WORK TASK:
Once the line with "Task: Pick the ellipse shape tool" is found in the entries below, repeat it and each following line exactly, up to and including the line with "Screen dimensions: 1198x811". Add no other lines.

DATA RECORDS:
┄┄┄┄┄┄
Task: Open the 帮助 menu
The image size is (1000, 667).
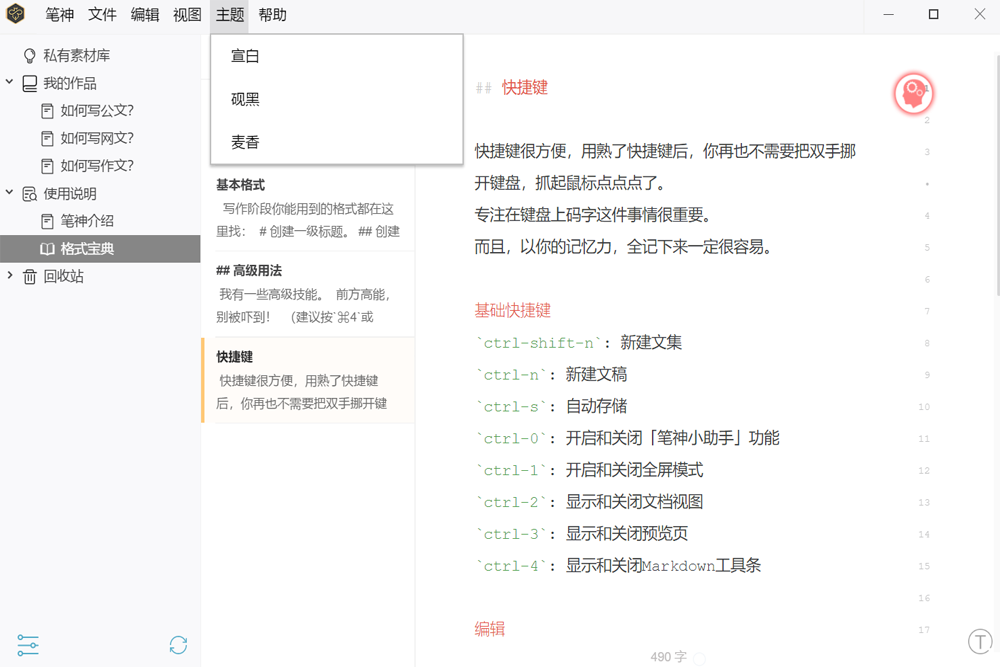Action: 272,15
┄┄┄┄┄┄
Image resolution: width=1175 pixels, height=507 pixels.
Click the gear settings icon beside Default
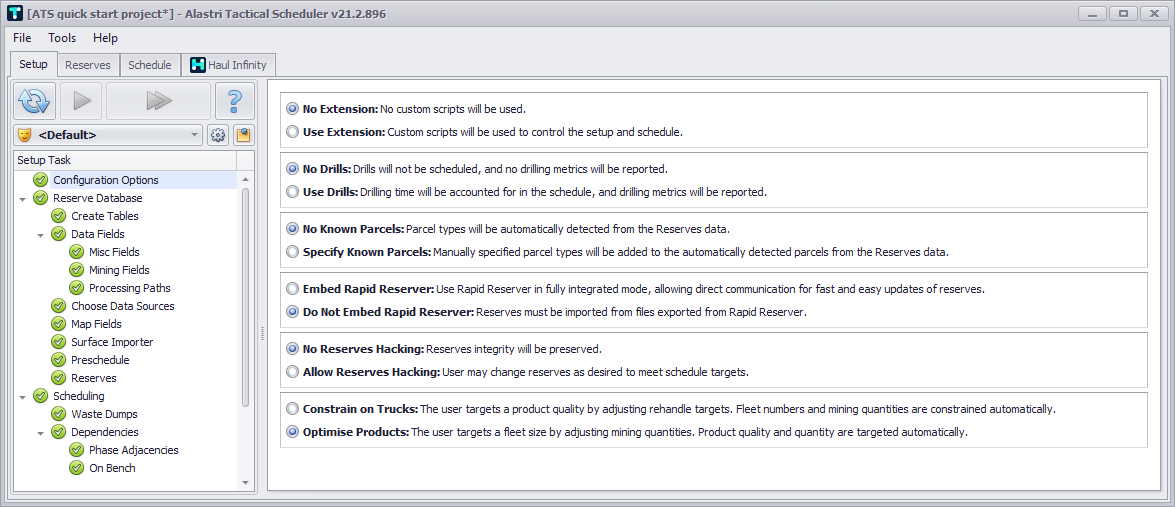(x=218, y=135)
┄┄┄┄┄┄
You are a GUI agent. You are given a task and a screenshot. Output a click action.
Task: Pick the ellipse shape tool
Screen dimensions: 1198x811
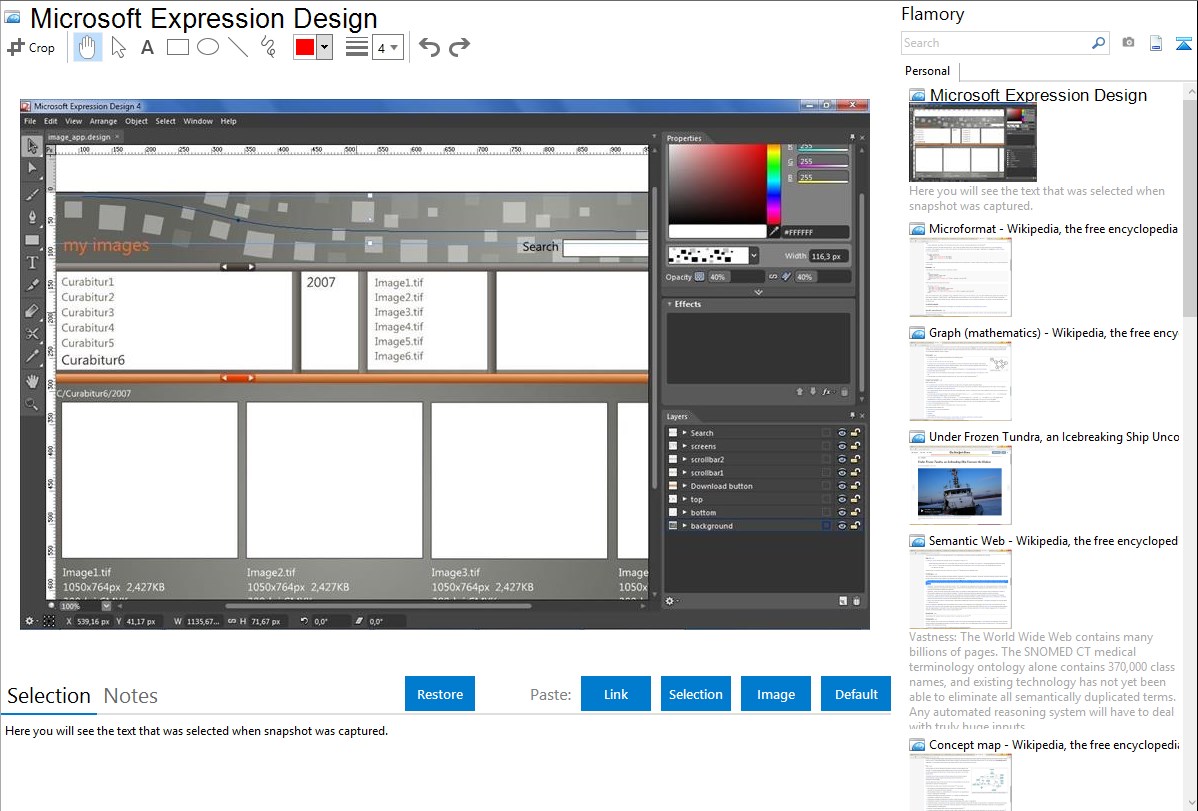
┄┄┄┄┄┄
OUTPUT BELOW:
Task: Pick the ellipse shape tool
Screen dimensions: 1198x811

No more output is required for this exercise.